Funny, its ScummVM in a Dosbox :)
marvin99: Most likely this is the reason: "ACCEPTANCE OF TERMS OF USE REQUIRED TO PLAY".
A deb can be used to let you accept the Disney license terms.
I did think about that possibility, but a better solution would've been to have the start script do that on first run IMO.
I agree that having a script display the agreement on first run is a better solution if this is in fact due to the license agreement. Partly because I can just open the .deb with my archive utility and the drag the folder labelled 'opt' to my desktop, and the game works fine this way. Making the .deb functionally similar to a tarball and completely bypasses any agreement.

The lack of a tarball bugs me too, but for a different reason. I avoid installing software (particularly games) to my boot drive due to limited space. Tarballs allow me to easily install to the location I want. There are work arounds, as I illustrated above, but I'm sure that solution wont work for all games, especially if the data isn't in a neat self contained folder.

To be perfectly honest, I wouldn't be surprised if the tarballs were simply being delayed so they could focus on more games.

marvin99: Funny, its ScummVM in a Dosbox :)
I just downloaded it and it's running directly in ScummVM, no Dosbox at all. Not calling you a liar, it might of at one point for all I know, but at this point in time it's definitely just running on ScummVM.
Post edited October 29, 2014 by rastergraphic
A-ha so that's the reason..
Extract .deb, tar it myself and archive. Easy and no license agreement shown, doesn't really work as intended for GOG/Disney :D
Post edited October 29, 2014 by Daliz
marvin99: Funny, its ScummVM in a Dosbox :)
rastergraphic: I just downloaded it and it's running directly in ScummVM, no Dosbox at all. Not calling you a liar, it might of at one point for all I know, but at this point in time it's definitely just running on ScummVM.
You are right, the game is running inside a scummvm process.
Sorry for the wrong information, seems I was mislead by the start message and then seeing the scummvm window ;)

Running Sam And Max Hit The Road
Starting DOSBox
Using configuration file: samnmax.ini
Thank you fettouhi for confirming it'll work in Arch by just unpacking it. That's what I'm using, I guess I could give that a try. Still feels a bit strange, though, using a deb on here. Well, if it works, it works. I hope you didn't have to install it, though... I assume you were able to just run it out of the directory you unpacked it to, right?

Can we please have a friggin' tarball now that everyone has clearly demonstrated how useless the .deb is for accomplishing its intended purpose? What, did Disney think everyone using .deb-based package managers are too dumb to figure this shit out?
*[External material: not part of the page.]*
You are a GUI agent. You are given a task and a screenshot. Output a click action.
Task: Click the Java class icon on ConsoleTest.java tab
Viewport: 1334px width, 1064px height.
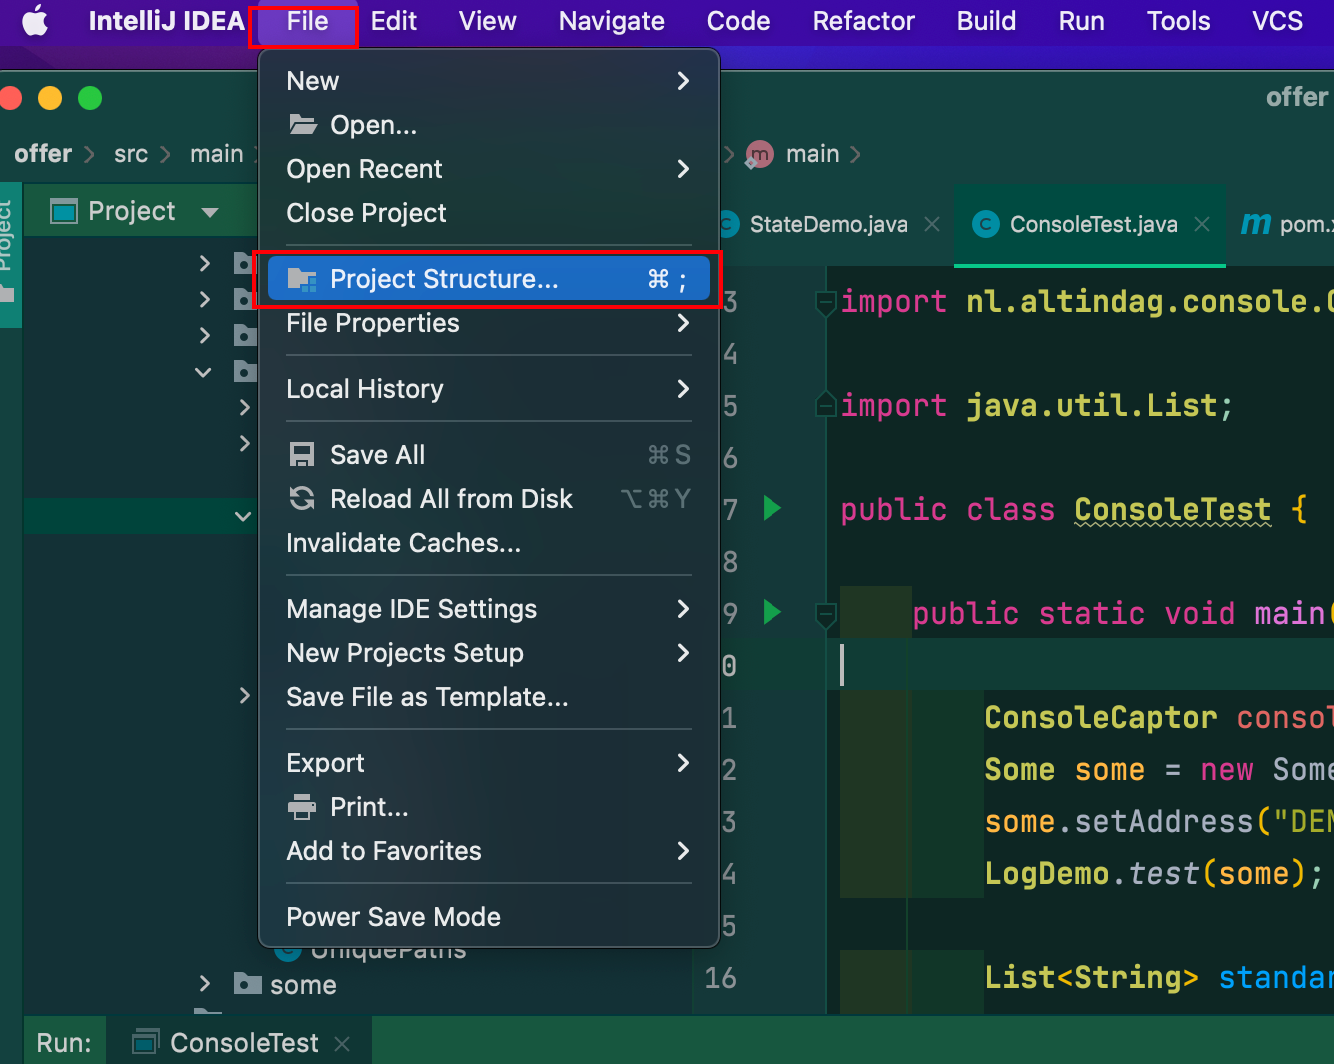click(x=985, y=224)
Puh-lease.

I'm a little concerned by this, though. If Disney is banking on us being ignorant, I really hope they didn't sneak any DRM rootkits or other such garbage into the package, expecting people to be authenticating superuser privileges to put the contents of the .deb on their system.

I think I'll grab a packet sniffer and some other tools to run on this game's binaries, perhaps even set up a chroot just for the purposes of testing them out to be extra careful. Never can be too sure when it comes to dealing with Mr. Mouse. If they managed to sneak anything bad into this .deb, trust me, Disney will be the one I blame, not GOG. I'll be certain to inform everyone if I find anything untoward.